HEALTH chiefs want to reduce the number of terminally-ill patients who die in Basildon Hospital.

The plan is to boost end-of-life care by creating more hospices and improving home and residential care.

This comes after health bosses admitted some elderly patients had passed away in hospital because there was nowhere else for them to go.

Improvements were called for after last year’s independent health care information provider, Dr Foster, revealed the hospital had one of the highest death rates in the country.

Luenne Featherstone, spokesman for the hospital, said lack of care home spaces were partly to blame.

She believes too many pensioners die in hospital of natural causes when they should have been cared for at home, in a hospice or care home.

She said: “Sadly, many of these patients die while waiting to be transferred to more appropriate care settings.

“This is denying some people the choice of where they want to die.

“We will continue to work very closely with NHS and community services to ensure sufficient hospice, residential and nursing home provision is available to transfer patients sooner.”

Georgia Jerram, a spokesman for South West Essex Primary Care Trust, said the aim was to cut the number of terminally ill patients dying in hospital by 75 per cent over the next five years.

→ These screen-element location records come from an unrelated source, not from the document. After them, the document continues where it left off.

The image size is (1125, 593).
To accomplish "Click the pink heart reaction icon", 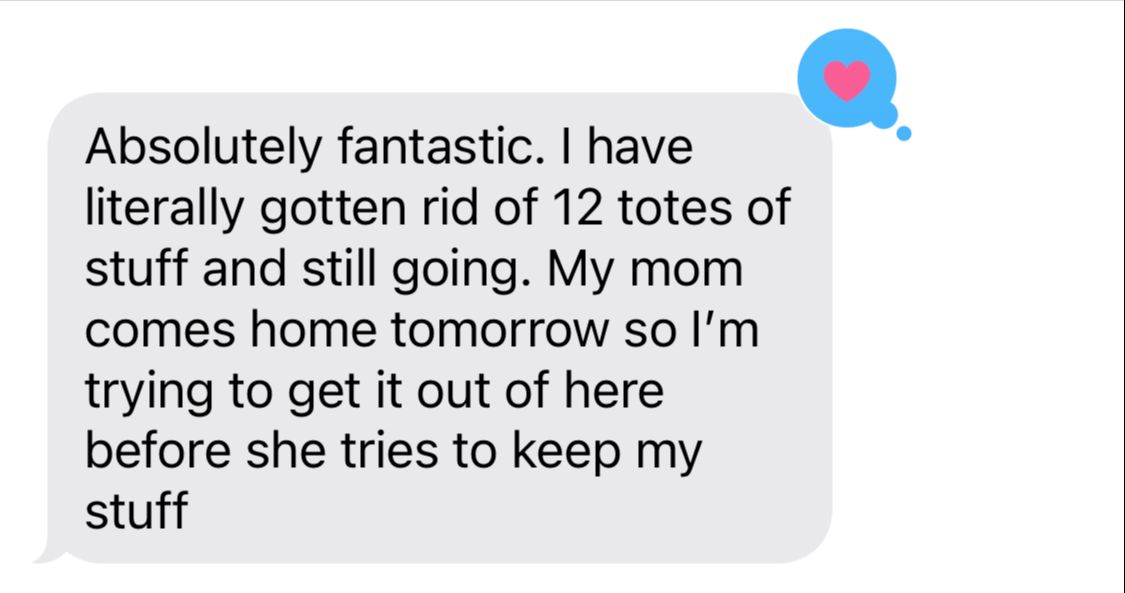I will pyautogui.click(x=846, y=79).
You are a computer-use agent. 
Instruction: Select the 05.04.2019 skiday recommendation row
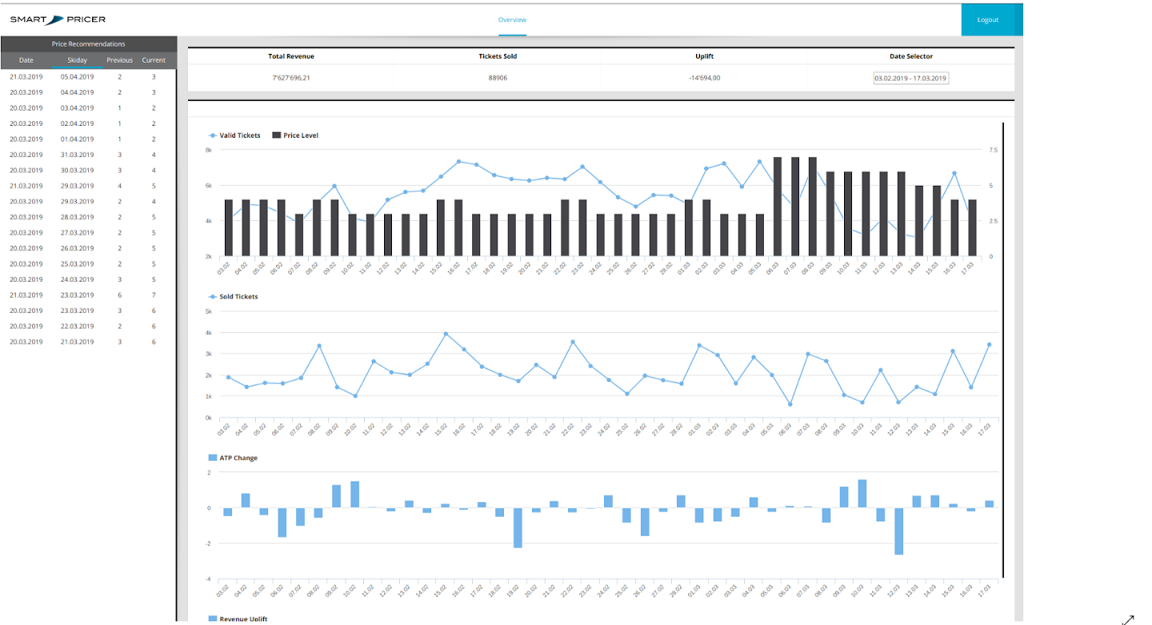tap(88, 76)
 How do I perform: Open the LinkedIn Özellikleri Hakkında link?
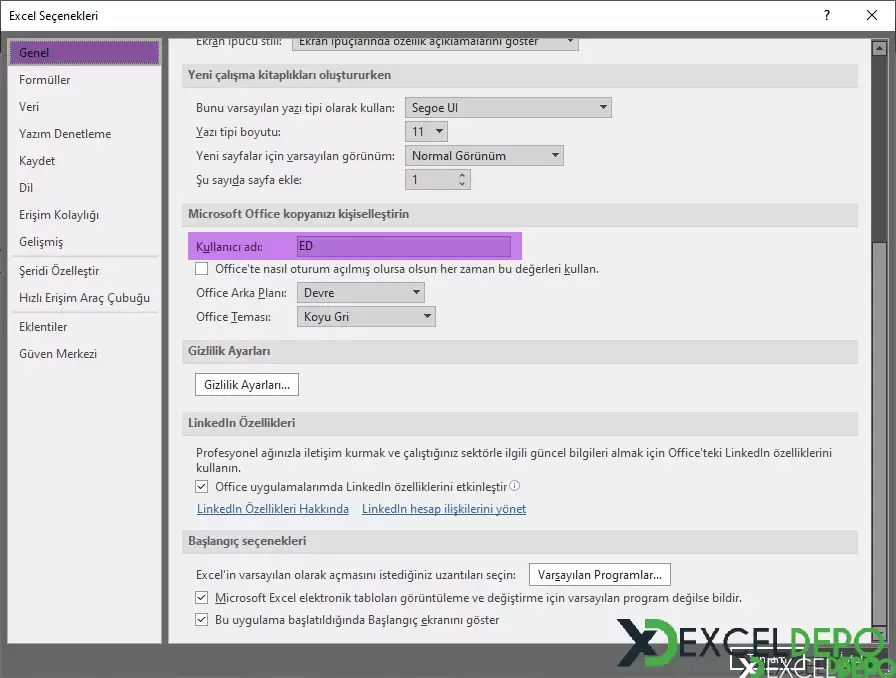click(x=272, y=509)
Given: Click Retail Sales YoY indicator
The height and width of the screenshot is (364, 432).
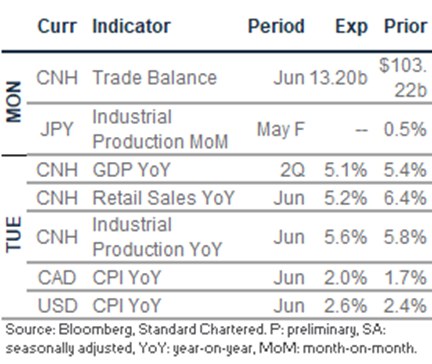Looking at the screenshot, I should pyautogui.click(x=163, y=198).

She added: “This will impact on the mortality rate at the hospital, but it is important to stress the main focus of this work is to improve patient experience.”

Mrs Jerram said work had already begun on making this possible.

She explained the trust had carried out a review of all end-of-life services and was now working closely with local hospices, including St Luke’s, to provide an enhanced hospice-at-home scheme, enabling more patients to end their lives at home.

The trust also said it has invested an extra £161,000 into providing 24-hour palliative care, through district nurses, and the hospice-at-home scheme.

Other improvements include giving patients who choose to die at home access to drugs they could previously only get in hospital, when administered by an approriate healthcare professional.